The long and the short of it is this: if I keep my phone in my pocket, half the time it won’t ring, and if it does, I’ll get cut off from the call unless I run to the corner of my house with a decent signal. If I leave the phone in the corner of the house with good service, I have to get up off my lazy butt when it rings, if I hear it ring at all. Plus, if I remove my phone from my person, I’m likely to forget it when I leave. What’s a lazy and forgetful geek with spotty coverage to do?

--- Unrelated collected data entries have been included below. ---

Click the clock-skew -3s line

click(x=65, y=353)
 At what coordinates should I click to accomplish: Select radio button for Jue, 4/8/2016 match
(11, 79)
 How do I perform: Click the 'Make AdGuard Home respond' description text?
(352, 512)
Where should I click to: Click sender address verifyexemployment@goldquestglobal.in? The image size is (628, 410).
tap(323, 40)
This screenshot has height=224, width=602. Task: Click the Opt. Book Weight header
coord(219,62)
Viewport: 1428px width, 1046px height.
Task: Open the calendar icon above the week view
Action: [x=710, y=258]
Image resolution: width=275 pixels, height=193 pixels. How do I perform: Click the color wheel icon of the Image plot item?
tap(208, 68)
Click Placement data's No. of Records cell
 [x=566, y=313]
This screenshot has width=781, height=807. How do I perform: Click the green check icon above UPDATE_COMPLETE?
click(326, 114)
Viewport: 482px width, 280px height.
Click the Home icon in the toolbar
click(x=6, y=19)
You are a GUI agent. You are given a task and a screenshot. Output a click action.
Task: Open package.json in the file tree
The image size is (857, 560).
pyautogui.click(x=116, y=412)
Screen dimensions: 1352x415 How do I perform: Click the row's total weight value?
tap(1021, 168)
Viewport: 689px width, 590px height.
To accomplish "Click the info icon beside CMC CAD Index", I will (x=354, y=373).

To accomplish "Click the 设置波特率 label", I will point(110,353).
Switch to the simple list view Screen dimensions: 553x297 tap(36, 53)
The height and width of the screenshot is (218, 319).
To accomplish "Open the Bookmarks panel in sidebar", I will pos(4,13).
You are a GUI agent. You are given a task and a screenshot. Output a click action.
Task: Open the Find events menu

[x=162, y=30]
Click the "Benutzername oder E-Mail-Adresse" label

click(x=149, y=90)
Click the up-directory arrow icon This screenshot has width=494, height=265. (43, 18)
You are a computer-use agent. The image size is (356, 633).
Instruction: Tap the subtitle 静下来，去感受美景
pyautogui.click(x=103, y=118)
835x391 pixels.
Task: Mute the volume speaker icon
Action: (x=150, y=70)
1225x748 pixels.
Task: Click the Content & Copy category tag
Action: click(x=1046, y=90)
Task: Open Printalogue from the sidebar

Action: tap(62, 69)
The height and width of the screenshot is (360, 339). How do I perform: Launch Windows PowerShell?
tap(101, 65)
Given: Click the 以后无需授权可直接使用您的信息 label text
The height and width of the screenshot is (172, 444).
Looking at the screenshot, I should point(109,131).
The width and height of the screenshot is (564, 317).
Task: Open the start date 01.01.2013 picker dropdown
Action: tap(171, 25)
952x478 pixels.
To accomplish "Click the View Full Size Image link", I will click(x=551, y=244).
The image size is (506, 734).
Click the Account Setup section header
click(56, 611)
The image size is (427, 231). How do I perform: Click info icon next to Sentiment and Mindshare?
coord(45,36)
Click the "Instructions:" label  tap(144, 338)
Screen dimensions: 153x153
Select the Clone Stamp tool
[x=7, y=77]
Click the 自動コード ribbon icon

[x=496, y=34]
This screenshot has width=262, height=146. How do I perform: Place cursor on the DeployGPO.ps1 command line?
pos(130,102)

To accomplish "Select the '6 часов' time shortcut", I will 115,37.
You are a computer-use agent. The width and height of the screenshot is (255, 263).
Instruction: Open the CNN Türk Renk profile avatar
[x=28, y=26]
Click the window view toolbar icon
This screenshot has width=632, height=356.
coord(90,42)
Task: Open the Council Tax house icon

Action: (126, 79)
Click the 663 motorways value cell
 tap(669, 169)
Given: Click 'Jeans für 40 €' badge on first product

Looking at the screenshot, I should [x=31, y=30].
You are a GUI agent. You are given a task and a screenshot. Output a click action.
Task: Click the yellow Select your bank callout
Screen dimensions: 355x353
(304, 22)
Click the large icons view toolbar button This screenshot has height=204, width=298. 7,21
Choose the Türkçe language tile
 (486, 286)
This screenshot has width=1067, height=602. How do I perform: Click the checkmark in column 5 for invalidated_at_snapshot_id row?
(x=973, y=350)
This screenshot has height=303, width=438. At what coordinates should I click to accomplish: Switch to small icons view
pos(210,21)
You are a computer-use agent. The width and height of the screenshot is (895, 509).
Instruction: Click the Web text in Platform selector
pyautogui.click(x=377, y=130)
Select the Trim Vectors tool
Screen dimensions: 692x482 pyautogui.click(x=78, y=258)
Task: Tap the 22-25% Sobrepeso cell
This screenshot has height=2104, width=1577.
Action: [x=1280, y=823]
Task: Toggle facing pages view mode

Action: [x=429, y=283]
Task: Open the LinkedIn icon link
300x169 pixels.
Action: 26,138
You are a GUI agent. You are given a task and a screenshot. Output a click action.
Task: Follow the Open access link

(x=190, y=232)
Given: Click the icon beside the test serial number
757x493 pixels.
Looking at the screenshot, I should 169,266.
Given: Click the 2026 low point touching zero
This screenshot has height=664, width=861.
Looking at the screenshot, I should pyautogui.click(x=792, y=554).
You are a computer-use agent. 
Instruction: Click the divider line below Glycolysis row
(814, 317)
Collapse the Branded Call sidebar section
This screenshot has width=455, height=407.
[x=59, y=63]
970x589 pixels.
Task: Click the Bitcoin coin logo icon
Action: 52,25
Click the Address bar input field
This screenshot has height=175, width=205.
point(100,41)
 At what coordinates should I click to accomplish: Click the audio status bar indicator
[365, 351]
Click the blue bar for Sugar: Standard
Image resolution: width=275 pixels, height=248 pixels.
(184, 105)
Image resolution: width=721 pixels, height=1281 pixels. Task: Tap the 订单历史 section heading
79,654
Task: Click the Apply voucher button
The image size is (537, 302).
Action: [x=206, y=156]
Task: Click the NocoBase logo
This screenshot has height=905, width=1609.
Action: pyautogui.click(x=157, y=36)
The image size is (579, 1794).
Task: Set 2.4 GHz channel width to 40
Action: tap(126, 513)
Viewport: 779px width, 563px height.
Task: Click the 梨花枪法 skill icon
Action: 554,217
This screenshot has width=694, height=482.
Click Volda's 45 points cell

One technological solution I tried was the zBoost from Wireless Extenders. It’s a signal amplifier with an antenna you cab mount outside the building up high and a base unit that repeats the signal indoors. It really does work. I go from barely one “bar” of service to a full-strength signal. Unfortunately, I have not been able to get the product to work as promised in that if I stray more than a few feet from the indoor unit, it loses the signal. It’s supposed to have much wider coverage. After working with the manufacturer’s very responsive tech support people (who didn’t know I was reviewing it) I wasn’t able to get it to work any better. They even provided me with a more powerful directional antenna for the exterior, stating that the stronger the signal the external antenna can pick up, the stronger the internal signal will be. I noticed that they’ve added some optional antennas that might have some effect.

Even with the short indoor range, though, it makes a huge difference, because even when perched in the corner of my house with the best reception, I still suffer from dropped calls. With the range extender, I can at least locate one small hotspot of good service in an area of my choice, like my desk.

This still leaves me with the laziness and convenience problem. I can leave my phone in my chosen hotspot, but I have to go running to it when it rings, if I hear it at all. This is where my latest discovery comes in. The XLink Cellular Bluetooth Gateway from Grace digital is a small box that connects to my home phone, and allows phone calls coming in on my mobile to ring on my home phone, and allows me to use my home phone to originate calls through my cell phone. This isn’t a new idea. There have been wired and Bluetooth variations in this idea for several years. This one’s primary advantage is that, unlike others, it’s currently being marketed and supported and it works reliably and intuitively.

I now have an area in my kitchen where my wife and I can set our Bluetooth-enabled mobile phones in their chargers (mine an iPhone and hers a Sony Ericsson Walkman phone). This area is in the effective radius of the repeater, so it gets a strong signal. The XLink supports up to three cell phones connected at once. As soon as one of the paired phones enters Bluetooth range, a blue light indicates readiness. Any call that comes in rings on both the mobile and the home phone. Likewise, if I want to call out in the mobile, either to take advantage of free long distance on my mobile plan, or because my landline is being used, I hit “flash” and either 1, 2, or 3 on my keypad (corresponding with the three available paired mobile phones), and the call will be routed through the mobile phone I chose. I can even use call waiting between the various lines.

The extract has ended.